EFSA is open to scientific contributions from third parties. GMO stakeholders have participated significantly in the GMO-related public consultation processes already organised by EFSA (http://www.efsa.europa.eu/en/science/gmo/gmo_consultations.html ).
In addition, GMO stakeholders frequently communicate directly with EFSA on GMO issues and on specific risk assessments. EFSA has also created the possibility for this dialogue on GMO science in the framework of its meetings with GMO stakeholders, both through its Stakeholder Consultative Platform and through specific meetings. For example, such a meeting was organised early in 2006 in order to exchange views with some environmental NGOs on the scientific approaches to the EFSA risk assessment of GMOs.
In addition, for each GMO assessment prepared by EFSA, the European Commission organises an additional public consultation on its website thereby providing all third parties with the possibility to provide comment.

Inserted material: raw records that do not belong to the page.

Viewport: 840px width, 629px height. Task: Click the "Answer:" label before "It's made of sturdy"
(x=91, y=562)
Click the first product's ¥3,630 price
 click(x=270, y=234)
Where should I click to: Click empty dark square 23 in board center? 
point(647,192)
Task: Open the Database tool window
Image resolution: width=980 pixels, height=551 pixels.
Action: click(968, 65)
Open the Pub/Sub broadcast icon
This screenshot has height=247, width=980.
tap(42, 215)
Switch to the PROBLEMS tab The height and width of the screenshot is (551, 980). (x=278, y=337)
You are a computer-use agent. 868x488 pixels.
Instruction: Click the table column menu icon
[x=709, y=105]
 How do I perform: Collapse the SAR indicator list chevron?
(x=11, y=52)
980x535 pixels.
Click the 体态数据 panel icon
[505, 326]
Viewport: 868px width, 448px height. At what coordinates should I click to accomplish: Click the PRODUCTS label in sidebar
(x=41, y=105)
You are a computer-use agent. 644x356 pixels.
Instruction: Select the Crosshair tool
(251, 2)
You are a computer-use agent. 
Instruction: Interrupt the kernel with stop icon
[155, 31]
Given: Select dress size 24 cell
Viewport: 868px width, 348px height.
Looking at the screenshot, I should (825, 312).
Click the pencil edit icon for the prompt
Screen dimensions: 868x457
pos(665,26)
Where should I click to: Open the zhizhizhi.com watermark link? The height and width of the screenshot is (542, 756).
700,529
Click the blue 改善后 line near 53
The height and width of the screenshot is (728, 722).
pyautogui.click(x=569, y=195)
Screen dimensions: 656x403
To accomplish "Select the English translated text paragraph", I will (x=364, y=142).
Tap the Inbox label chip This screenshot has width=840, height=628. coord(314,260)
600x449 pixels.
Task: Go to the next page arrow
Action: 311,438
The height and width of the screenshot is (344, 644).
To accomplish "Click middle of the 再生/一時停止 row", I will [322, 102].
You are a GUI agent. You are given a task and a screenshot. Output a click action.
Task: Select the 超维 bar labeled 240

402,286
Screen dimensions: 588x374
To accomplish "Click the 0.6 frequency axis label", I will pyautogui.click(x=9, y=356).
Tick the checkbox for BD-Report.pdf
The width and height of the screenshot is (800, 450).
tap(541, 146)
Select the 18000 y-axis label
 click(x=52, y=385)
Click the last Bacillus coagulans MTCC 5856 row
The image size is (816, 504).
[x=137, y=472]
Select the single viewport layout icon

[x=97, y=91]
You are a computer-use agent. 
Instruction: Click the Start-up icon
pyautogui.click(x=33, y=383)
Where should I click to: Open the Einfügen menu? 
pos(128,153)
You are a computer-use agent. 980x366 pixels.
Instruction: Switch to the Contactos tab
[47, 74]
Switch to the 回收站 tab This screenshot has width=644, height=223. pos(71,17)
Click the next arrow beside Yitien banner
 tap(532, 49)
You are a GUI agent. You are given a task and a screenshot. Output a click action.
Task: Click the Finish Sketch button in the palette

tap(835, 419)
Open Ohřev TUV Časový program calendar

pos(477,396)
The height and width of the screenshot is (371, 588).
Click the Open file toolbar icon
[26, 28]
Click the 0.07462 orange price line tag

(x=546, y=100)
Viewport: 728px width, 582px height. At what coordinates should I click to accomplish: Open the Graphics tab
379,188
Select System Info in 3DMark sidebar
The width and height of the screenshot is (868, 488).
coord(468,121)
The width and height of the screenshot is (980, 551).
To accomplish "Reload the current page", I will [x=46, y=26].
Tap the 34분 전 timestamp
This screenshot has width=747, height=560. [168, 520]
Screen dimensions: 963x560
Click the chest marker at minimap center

Independence and scientific excellence are the cornerstone of EFSA’s work and both are critical to building and maintaining public confidence in European risk assessment. EFSA seeks to select for its Scientific Panels and Scientific Committee the best scientific experts in their scientific field. The independence of the scientific experts and all those involved in the activities of EFSA is ensured by a mandatory declaration of commitment of independence and declarations of interests. These declarations are done annually and are public documents on the EFSA website. In addition to these annual declarations, members of the Scientific Committee, the Scientific Panels, external experts participating in working groups and EFSA staff declare at each meeting any interests which might be considered prejudicial to their independence in relation to the items on the agenda. EFSA is constantly vigilant to potential conflicts whilst recognising that the top scientific experts in Europe can only gain their expertise where they are active in their fields and have experience and knowledge about the GM products to be investigated. EFSA is satisfied that members of its GMO Panel comply in full with the requirements of independence fundamental to their role and as required by the legal framework. In addition, as for all other scientific Panels, the opinion of the GMO Panel, made up of 21 members, is a collective position.
GMO applicants are obliged to provide data on the potential long-term adverse effects on both the human/animal health and environmental aspects of a GMO as part of their application as described in EFSA’s guidance document (http://www.efsa.europa.eu/en/science/gmo/gmo_guidance.html). Based on all data available at present, EFSA’s GMO Panel evaluates the possibility for long-term effects on both human/animal health and the environment in its assessment of the dossier. Like applications for all food authorisations, the applicant is obliged to submit data on animal feeding trials to demonstrate the safety of long-term consumption in humans. The applicant is also obliged to present data covering several seasons of field growing trials so that adverse effects on the environment and agronomic traits can be detected. The applicant also submits, as a mandatory part of its application, an environmental monitoring plan demonstrating how it will monitor the GMO product with annual and more longer term reporting on any possible adverse environmental impact or unanticipated adverse effects of GMOs. This allows for a close monitoring of the GM product so that unanticipated effects can be detected during the 10 year authorization period. In addition, every GMO product must be re-evaluated after 10 years in order for its authorisation to be renewed.
For the GMOs which it has evaluated so far, EFSA’s GMO Panel has not found sufficient scientific grounds to justify concern in terms of undesired long-term effects on human/animal health or the environment.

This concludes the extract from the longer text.